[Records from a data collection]

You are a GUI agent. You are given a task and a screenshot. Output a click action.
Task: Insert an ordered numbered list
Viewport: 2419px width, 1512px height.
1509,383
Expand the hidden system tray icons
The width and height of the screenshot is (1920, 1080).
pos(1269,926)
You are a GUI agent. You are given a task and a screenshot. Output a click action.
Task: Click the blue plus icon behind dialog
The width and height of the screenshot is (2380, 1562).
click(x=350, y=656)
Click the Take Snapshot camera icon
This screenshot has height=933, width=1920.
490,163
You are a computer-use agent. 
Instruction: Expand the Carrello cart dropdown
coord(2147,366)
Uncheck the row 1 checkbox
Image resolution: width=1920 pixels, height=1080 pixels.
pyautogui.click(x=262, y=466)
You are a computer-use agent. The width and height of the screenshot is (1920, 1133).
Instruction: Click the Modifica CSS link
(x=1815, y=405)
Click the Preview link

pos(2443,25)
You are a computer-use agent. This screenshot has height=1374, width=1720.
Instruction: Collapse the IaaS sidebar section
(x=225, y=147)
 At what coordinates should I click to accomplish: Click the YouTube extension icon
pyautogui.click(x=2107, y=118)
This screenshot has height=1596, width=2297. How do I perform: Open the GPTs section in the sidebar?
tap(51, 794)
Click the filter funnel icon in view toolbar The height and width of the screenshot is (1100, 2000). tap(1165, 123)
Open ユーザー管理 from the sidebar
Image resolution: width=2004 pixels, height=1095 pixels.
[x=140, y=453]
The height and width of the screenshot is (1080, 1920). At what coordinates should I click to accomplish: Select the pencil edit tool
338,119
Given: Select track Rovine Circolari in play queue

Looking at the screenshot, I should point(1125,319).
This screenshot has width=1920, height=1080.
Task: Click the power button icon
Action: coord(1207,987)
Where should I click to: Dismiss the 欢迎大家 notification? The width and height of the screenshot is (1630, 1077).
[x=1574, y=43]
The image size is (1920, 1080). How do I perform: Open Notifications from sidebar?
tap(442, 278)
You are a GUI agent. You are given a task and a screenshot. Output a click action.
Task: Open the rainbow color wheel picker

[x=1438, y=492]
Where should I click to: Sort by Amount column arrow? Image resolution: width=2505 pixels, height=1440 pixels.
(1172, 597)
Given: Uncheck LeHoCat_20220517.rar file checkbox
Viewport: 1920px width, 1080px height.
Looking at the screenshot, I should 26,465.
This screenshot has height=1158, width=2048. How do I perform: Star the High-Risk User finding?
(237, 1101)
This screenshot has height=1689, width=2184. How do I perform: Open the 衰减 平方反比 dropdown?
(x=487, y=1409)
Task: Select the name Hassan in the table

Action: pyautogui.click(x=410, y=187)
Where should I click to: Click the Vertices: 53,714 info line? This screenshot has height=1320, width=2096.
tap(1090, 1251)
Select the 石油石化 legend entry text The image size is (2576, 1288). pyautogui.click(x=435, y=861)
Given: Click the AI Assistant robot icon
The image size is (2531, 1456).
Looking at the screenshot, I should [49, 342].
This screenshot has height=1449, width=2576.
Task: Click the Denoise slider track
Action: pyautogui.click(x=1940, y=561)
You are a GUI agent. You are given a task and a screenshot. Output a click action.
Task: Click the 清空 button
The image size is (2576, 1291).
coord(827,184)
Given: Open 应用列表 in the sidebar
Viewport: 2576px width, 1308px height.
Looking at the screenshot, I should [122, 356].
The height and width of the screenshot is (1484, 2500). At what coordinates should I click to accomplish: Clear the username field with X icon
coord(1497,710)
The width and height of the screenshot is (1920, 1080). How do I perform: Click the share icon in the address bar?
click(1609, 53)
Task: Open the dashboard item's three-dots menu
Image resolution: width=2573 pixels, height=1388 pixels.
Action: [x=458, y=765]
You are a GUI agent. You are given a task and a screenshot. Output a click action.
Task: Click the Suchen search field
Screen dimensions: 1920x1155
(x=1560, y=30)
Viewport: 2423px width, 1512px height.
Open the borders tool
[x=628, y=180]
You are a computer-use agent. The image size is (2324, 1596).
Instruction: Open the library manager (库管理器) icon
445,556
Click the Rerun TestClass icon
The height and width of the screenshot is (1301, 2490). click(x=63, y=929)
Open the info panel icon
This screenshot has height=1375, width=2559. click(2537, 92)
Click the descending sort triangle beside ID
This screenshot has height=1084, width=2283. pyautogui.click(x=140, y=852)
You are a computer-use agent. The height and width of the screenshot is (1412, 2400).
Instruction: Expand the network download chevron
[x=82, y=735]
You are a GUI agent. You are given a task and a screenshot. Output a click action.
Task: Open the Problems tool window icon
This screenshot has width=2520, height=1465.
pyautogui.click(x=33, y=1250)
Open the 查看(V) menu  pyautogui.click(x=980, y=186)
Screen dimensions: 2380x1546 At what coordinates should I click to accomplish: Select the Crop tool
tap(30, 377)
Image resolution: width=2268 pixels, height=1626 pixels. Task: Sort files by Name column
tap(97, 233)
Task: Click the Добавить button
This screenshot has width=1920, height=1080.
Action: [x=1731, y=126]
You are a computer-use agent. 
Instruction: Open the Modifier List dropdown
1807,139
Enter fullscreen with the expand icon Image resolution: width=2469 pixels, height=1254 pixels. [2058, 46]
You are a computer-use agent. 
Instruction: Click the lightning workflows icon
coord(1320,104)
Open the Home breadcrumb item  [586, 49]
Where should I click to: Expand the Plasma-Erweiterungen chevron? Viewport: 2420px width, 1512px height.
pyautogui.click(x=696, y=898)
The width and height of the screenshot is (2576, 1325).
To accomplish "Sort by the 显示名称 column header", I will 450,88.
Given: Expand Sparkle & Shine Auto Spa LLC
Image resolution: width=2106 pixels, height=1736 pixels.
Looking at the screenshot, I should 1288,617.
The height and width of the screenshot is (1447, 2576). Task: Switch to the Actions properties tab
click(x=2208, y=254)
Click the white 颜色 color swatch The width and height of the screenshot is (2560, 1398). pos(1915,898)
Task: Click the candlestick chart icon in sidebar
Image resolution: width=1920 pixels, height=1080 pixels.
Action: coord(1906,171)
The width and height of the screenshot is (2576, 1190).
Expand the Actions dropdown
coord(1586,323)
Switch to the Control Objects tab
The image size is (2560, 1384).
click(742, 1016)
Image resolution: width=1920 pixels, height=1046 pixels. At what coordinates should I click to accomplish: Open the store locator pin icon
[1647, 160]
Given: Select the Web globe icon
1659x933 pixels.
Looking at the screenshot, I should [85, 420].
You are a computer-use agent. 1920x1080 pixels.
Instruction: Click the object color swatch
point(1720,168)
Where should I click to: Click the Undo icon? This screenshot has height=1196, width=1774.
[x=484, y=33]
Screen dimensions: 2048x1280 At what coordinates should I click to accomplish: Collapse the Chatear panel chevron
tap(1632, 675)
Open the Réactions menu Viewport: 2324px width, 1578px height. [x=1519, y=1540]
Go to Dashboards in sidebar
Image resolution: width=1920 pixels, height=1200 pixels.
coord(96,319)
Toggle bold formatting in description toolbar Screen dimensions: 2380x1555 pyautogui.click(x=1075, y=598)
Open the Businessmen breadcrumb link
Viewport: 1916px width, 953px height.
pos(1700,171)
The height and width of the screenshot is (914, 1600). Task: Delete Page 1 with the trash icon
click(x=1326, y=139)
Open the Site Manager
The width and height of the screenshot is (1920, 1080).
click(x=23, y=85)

Problem requirements: Starting at the line that contains "Viewport: 1916px width, 953px height.", output every remaining line of the data exactly, and stop after the last one.

Written response:
Viewport: 1916px width, 953px height.
pos(1700,171)
The height and width of the screenshot is (914, 1600). Task: Delete Page 1 with the trash icon
click(x=1326, y=139)
Open the Site Manager
The width and height of the screenshot is (1920, 1080).
click(x=23, y=85)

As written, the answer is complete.